By the time he was sixteen and had outgrown child roles, his salary also had grown: from $50 a week to $1,500 a week. Oh, and he had been kissed by Heddy Lamarr.
In the 1980s McFarland talked to the Star-Telegram’s Michael H. Price about his difficult decision to retire a second time. “The old man [his father] wouldn’t let me quit. Here I was, wanting to quit being this chubby child star—as if I could ever stop being chubby—and lead as normal an adolescent life as I could, and here’s my dad, putting the guilt to me about how I’m the family’s cash cow. You see, he had quit his job to manage my acting career.”
McFarland said to Elston Brooks of his time in Hollywood: “I wouldn’t take a million dollars for the experience, or give a nickel to do it again.”
In addition to Our Gang shorts, McFarland made fourteen feature-length movies, including Kentucky Kernels (1935) with Bert Wheeler and Robert Woolsey and Trail of the Lonesome Pine (1936) with Fred MacMurray and Henry Fonda. Clip is from the January 13, 1935 Dallas Morning News.

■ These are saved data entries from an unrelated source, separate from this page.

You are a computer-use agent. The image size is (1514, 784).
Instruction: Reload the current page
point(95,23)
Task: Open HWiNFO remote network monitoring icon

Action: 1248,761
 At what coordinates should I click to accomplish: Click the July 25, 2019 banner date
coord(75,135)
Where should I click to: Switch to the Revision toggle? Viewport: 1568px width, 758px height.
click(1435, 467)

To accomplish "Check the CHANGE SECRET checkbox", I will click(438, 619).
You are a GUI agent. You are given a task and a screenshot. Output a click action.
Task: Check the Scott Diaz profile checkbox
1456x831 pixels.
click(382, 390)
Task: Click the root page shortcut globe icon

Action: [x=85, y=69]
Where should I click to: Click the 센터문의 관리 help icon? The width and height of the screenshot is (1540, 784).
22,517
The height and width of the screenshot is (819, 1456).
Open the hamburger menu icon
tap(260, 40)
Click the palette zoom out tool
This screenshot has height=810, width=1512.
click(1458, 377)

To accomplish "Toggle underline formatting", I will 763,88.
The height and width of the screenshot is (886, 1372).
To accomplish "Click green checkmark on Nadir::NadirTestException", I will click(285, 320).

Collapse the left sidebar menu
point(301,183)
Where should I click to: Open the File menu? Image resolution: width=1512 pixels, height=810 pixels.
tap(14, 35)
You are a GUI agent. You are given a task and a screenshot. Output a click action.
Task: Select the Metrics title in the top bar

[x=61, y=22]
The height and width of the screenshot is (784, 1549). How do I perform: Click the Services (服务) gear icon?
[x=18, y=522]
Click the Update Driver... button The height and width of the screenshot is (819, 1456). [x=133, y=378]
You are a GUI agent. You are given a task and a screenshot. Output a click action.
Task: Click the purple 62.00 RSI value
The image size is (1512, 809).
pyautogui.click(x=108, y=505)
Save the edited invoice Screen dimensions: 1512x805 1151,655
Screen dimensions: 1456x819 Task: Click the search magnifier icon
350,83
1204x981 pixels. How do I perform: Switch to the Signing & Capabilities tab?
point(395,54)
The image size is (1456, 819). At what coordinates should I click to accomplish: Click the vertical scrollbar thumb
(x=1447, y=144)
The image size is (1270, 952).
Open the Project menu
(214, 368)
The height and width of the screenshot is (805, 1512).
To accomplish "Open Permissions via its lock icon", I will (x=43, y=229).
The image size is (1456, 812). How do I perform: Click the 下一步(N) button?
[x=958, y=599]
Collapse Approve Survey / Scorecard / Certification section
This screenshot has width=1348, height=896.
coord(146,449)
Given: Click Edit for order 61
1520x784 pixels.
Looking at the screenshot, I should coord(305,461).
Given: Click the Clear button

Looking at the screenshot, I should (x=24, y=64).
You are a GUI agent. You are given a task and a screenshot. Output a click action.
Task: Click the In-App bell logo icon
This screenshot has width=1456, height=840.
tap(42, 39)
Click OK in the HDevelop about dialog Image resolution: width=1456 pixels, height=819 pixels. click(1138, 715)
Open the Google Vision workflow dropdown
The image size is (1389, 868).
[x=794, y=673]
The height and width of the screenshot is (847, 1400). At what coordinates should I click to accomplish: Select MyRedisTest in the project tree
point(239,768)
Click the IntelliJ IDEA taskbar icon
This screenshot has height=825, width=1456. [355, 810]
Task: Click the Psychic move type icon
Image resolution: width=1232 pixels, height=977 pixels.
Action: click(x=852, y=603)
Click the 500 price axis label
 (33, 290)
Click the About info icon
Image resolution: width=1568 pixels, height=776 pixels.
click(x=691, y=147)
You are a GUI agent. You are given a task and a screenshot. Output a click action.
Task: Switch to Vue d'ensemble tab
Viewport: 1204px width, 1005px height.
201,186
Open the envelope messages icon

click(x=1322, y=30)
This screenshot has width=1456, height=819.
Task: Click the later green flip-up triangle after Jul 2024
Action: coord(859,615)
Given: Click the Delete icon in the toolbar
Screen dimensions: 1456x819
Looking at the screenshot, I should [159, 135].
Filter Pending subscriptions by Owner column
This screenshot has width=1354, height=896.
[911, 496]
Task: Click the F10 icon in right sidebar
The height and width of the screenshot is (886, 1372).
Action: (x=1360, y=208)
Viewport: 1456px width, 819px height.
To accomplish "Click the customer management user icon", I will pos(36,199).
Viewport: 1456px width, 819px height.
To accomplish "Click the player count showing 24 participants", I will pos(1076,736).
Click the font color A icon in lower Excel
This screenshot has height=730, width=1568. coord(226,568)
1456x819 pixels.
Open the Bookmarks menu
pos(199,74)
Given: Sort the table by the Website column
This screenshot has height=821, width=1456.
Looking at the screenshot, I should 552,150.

McFarland’s last film, when he was sixteen, was The Woman in the Window (1944) with Edward G. Robinson and Joan Bennett. McFarland played a Boy Scout. His name was not listed in the credits.
The 1940 census listed Spanky and family living on Morse Avenue in North Hollywood, Los Angeles. Living in the same block were an actor, an assistant cameraman, and an assistant to the vice president of a motion picture studio.
All grown up, McFarland posed with a poster for the Our Gang short “Framing Youth” (1937).
In 1946 McFarland enlisted in the Army Air Corps. Clip is from the July 3 Dallas Morning News.
McFarland later went into sales, working for a wine company, an appliance manufacturer, and a boot company.
In 1955 McFarland got back into show business. From 1955 to 1960 he also hosted a children’s TV show, The Spanky Show, in Tulsa. Clip is from the June 7, 1955 Dallas Morning News.
This column in the Victoria (Texas) Advocate in 1973 brought readers up to date on the cast members.
McFarland had lived in Keller since 1971. He enjoyed golf and also made personal appearances to raise money for Cook-Fort Worth Children’s Medical Center and Leukemia Society of America.
McFarland’s last TV appearance was on Cheers on April 22, 1993.
Nine weeks later, on June 30, the leader of the Little Rascals was dead. Spanky was sixty-four years old.
His family plans for George Robert Phillips McFarland eventually to be buried in Texas State Cemetery in Austin. Clip is from the July 1, 1993 Star-Telegram.
(Thanks and a tip of the tam to Michael H. Price for his assistance.)